→ **WORK TO BE COMPLETED**
Pick out each line of the records in which the word "will" appears.

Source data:
/---

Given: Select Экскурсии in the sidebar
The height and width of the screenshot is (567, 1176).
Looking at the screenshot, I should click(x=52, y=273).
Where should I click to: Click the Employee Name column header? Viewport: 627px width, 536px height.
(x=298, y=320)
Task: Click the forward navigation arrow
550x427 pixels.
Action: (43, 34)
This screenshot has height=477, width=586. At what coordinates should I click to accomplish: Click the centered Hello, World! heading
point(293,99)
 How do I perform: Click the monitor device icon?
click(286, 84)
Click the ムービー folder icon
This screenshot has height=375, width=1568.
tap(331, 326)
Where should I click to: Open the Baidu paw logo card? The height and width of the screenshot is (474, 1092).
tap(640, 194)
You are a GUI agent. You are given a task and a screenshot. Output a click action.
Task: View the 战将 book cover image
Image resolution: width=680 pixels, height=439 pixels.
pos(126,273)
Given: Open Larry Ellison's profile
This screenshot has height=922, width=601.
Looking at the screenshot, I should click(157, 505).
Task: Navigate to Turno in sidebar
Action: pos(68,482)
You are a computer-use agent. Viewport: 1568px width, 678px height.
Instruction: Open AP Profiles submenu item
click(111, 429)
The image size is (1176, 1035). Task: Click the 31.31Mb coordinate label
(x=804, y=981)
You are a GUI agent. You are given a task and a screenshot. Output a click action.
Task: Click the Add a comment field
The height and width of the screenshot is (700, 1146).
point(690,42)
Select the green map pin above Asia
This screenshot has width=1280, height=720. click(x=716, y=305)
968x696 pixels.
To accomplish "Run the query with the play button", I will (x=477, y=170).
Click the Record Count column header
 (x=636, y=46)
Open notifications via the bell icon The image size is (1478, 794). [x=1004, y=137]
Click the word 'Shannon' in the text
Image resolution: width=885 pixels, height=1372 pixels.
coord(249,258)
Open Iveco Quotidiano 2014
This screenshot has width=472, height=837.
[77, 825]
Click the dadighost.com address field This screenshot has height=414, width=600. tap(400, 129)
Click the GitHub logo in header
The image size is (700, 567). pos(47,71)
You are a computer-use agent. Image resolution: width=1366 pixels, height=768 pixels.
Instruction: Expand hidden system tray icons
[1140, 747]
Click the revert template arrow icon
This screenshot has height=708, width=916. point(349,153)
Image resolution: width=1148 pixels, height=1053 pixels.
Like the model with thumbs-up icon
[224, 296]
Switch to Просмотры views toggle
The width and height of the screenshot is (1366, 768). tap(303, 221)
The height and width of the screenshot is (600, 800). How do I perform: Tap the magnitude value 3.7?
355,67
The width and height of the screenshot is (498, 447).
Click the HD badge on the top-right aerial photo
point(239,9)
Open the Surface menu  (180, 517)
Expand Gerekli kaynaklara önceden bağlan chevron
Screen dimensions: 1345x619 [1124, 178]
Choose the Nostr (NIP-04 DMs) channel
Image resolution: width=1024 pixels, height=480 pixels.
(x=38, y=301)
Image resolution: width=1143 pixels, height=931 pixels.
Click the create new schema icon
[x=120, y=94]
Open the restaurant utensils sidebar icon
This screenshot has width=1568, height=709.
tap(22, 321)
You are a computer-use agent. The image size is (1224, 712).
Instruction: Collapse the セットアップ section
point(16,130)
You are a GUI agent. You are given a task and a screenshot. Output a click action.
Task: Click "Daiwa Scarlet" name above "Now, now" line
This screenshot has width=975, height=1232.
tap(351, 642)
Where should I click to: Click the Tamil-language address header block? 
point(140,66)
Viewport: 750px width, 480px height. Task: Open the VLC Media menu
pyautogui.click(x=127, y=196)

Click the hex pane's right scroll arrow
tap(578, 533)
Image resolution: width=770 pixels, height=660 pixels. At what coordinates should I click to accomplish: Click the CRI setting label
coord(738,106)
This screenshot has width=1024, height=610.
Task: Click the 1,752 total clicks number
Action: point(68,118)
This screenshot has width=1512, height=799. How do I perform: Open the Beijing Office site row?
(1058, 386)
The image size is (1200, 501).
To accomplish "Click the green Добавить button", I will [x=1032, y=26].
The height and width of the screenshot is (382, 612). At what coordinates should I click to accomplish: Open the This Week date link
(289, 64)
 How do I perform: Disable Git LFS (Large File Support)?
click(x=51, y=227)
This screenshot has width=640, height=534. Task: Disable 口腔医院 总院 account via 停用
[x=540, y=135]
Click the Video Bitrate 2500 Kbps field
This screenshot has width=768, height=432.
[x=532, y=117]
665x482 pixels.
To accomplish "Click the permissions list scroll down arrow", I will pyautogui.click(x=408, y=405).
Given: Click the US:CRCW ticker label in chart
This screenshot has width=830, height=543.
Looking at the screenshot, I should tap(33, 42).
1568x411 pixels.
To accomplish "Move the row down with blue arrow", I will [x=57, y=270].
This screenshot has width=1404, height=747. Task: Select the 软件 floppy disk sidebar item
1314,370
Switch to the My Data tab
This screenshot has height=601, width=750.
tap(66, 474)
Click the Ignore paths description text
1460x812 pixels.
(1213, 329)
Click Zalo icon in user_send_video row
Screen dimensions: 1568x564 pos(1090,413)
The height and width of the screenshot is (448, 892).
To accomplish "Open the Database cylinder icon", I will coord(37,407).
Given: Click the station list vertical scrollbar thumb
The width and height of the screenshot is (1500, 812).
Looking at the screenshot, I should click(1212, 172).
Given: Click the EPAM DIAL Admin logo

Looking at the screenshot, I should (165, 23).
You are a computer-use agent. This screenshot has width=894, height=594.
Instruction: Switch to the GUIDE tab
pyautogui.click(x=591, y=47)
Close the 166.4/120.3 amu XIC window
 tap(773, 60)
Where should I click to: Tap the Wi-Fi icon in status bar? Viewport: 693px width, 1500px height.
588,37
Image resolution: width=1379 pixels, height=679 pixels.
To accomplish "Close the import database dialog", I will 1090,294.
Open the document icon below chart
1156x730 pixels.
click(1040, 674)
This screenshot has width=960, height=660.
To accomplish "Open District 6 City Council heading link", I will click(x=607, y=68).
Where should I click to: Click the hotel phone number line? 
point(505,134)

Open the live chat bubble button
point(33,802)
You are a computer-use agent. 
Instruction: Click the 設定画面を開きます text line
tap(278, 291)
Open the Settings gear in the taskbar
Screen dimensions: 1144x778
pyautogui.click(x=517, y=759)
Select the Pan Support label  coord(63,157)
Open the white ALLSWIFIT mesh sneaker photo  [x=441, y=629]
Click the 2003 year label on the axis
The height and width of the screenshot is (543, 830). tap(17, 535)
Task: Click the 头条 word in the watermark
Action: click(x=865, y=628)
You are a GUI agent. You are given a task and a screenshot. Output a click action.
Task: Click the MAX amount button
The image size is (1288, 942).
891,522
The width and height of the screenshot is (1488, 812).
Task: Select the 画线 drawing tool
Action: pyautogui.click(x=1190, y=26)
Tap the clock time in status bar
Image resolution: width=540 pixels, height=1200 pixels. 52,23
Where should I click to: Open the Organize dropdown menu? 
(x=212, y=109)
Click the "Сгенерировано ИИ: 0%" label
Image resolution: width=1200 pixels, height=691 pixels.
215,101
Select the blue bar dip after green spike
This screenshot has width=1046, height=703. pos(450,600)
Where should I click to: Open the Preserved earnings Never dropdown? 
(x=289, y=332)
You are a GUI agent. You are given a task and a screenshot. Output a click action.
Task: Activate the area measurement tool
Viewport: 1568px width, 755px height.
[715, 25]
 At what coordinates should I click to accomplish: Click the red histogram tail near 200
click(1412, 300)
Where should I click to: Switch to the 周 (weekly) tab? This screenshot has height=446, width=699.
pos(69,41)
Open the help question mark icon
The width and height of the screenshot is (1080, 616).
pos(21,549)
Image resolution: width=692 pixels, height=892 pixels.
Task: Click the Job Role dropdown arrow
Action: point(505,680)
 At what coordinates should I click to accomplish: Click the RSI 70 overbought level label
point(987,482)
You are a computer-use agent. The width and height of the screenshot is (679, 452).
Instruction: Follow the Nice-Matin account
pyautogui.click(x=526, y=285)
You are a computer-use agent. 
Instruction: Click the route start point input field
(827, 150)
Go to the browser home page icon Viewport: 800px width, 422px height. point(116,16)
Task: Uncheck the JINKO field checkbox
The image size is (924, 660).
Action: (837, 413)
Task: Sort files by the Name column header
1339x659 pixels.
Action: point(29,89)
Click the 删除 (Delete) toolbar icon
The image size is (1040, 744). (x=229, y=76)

\---

→ **RESPONSE BOX**
To accomplish "Run the query with the play button", I will (x=477, y=170).
To accomplish "Click the green Добавить button", I will [x=1032, y=26].
To accomplish "Click the permissions list scroll down arrow", I will pyautogui.click(x=408, y=405).
To accomplish "Move the row down with blue arrow", I will [x=57, y=270].
To accomplish "Open the Database cylinder icon", I will coord(37,407).
To accomplish "Close the import database dialog", I will 1090,294.
To accomplish "Open District 6 City Council heading link", I will click(x=607, y=68).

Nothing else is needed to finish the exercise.